There is mounting evidence about the ecological impact of this boom. In China, researchers found that glyphosate exposure led to honeybee larvae deaths. In the United States, studies have connected Monarch butterfly decline with glyphosate use, particularly as milkweed on which the butterfly depends has been decimated. Another study found Roundup use resulted in a 70 percent decline in the “species richness of tadpoles.” And yet another found that the herbicide adversely affects “soil and intestinal microflora and plant disease resistance” and is “toxic to a range of aquatic organisms.”
Then, there’s the human health impacts of the pesticides used on genetically engineered soy, specifically glyphosate-based weed-killers. In 2015, the World Health Organization’s cancer research agency issued a declaration based on a review of peer-reviewed literature that glyphosate was a probable cause of cancer. Just last month, a California jury awarded $2 billion in punitive damages and economic losses to a California couple suffering from non-Hodgkin lymphoma who had used glyphosate-based herbicides for decades. It was the third legal loss for Bayer, which recently purchased Monsanto, the world’s largest producer of Roundup. More than 13,000 cases are pending.
Growing genetically engineered crops, and the agrochemicals used in concert with them, affects more than just those handling pesticides. We’ve seen this on the Hawaiian island of Kauai`i, for example, which is ground zero for the development and testing of genetically engineered seeds. There, the fields abut schools, hospitals, and neighborhoods in communities that have seen spikes of asthma, cancers, and birth defects linked to drift and runoff from pesticides.
In an era of a climate emergency, we need to be working, with ever greater urgency, to eliminate our dependence on toxic pesticides—not doubling down on it.
Impossible Foods’ embrace of genetically engineered soy comes at the same time a new wave of these crops enters the market, posing a new set of risks. As weed resistance to glyphosate has grown — now with more than 40 glyphosate-resistant weed species and counting — companies have been genetically engineering soy to resist other herbicides like dicamba and 2,4-D, chemicals with long track records of toxicity and ecosystem concerns. Many farmers across the Midwest have already been devastated by crop failure as a direct result of drift from these pesticides.

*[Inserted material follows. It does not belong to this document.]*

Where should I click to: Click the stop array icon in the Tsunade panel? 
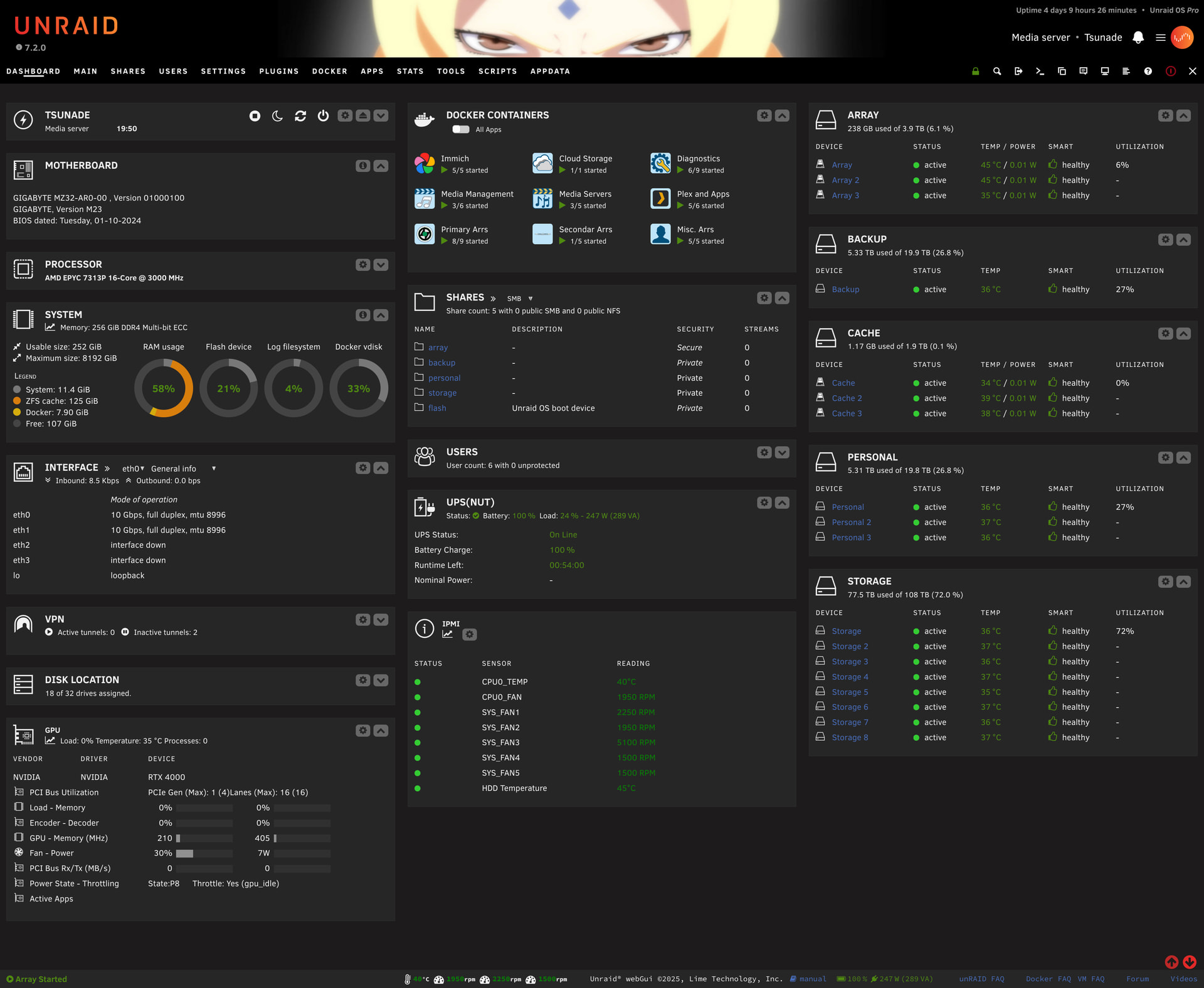[x=255, y=116]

Consumers are increasingly seeking “health and wellness claims,” twenty percent more than in 2016, found a recent poll by L.E.K. Consulting. These conscientious consumers are driving the boom in plant-based alternatives to meat and dairy and products raised without toxic chemicals. Impossible Foods’ spin is trying to tap this planet-friendly public sentiment, but its commitment to genetically engineered soy belies a growing body of evidence that these crops are harming, not helping, the planet. In an era of a climate emergency and biodiversity crisis, we need to be working, with ever greater urgency, to eliminate our dependence on toxic pesticides — not doubling down on it.